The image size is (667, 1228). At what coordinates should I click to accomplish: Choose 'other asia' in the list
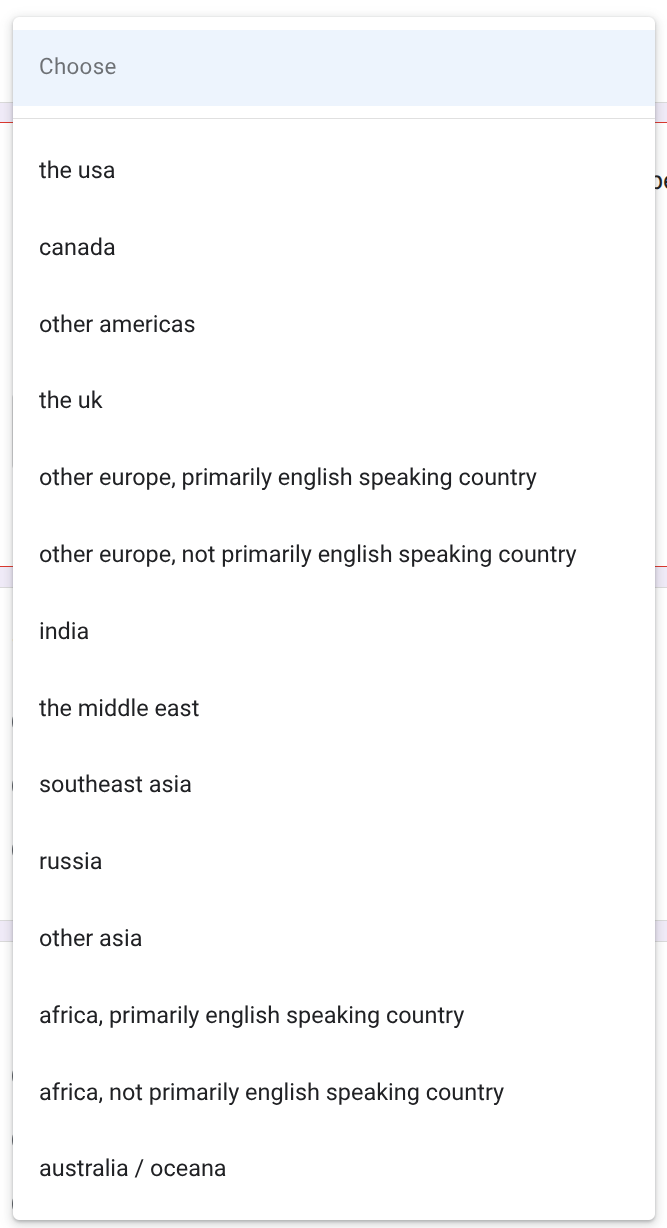click(x=90, y=938)
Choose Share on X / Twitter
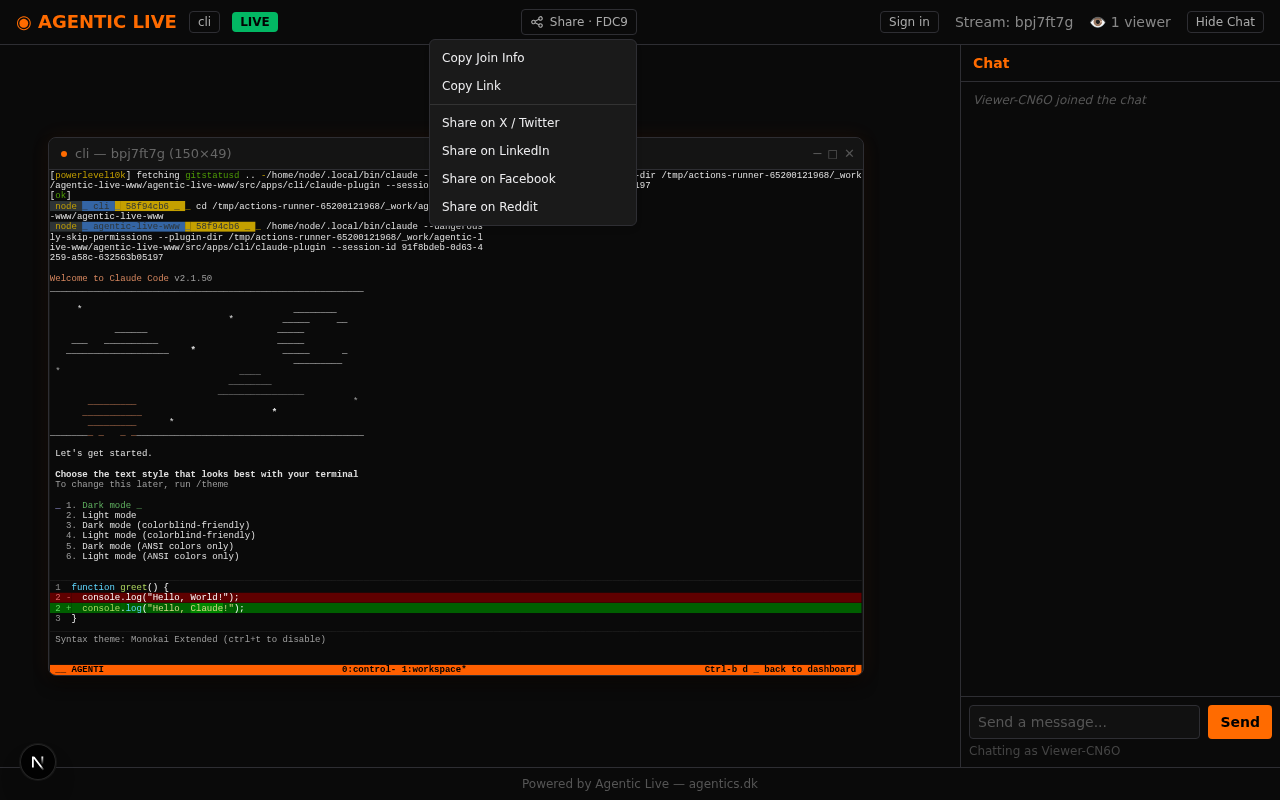 500,123
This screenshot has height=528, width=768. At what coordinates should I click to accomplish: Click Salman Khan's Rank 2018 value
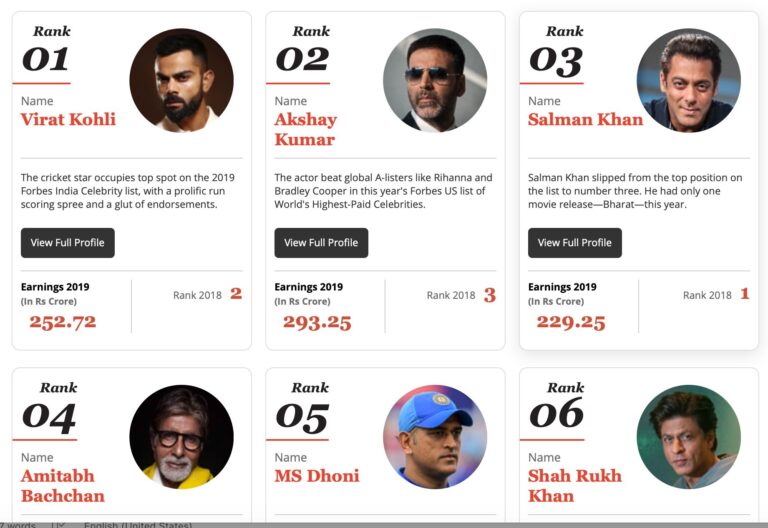point(744,294)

→ **Challenge**:
Extract each line above that contains the word "what".

→ **Right answer**:
The image size is (667, 1228). At what coordinates should I click to accomplish: Choose 'other asia' in the list
This screenshot has height=528, width=768. At what coordinates should I click to accomplish: Click Salman Khan's Rank 2018 value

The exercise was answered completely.